• **TASK INPUT**:
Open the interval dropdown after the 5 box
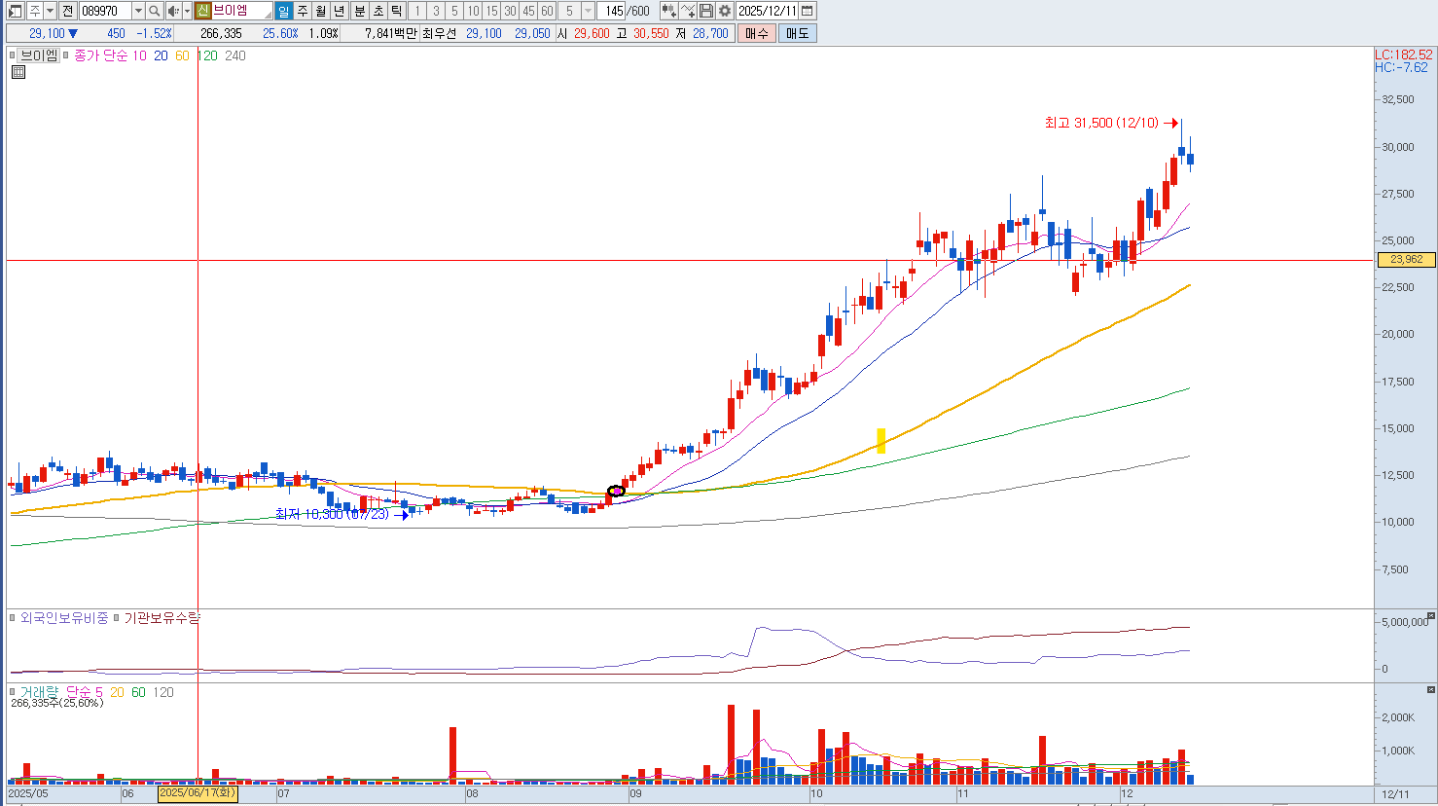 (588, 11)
* * *
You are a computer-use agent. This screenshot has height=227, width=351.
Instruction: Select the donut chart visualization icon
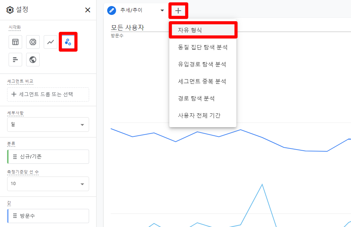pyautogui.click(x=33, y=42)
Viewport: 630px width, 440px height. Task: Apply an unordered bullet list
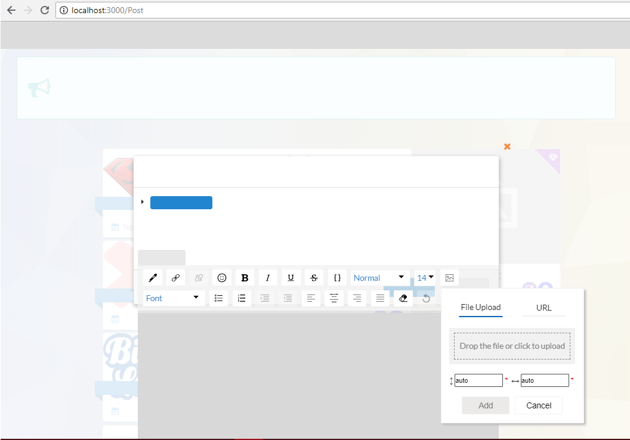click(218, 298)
* * *
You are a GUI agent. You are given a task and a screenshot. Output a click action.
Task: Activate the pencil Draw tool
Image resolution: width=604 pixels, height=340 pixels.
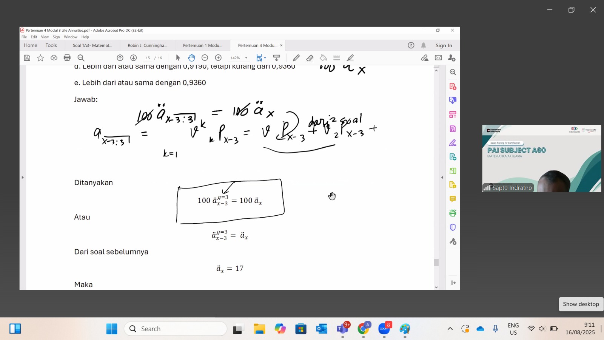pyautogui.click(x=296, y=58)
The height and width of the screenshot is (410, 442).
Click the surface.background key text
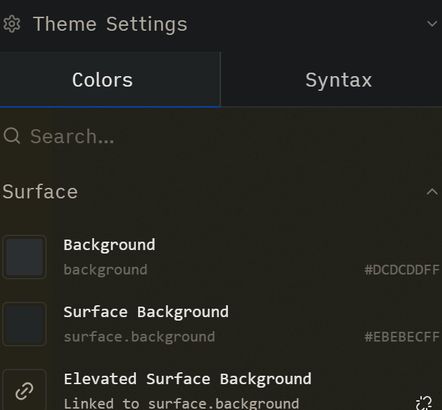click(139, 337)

• **DESCRIPTION OF THE TASK**:
Report each line of the records that holds the word "screenshot".

• **SOLUTION FOR THIS EXERCISE**:
You are a computer-use agent. This screenshot has height=227, width=351.
You are a GUI agent. You are given a task and a screenshot. Output a click action.
The height and width of the screenshot is (410, 442).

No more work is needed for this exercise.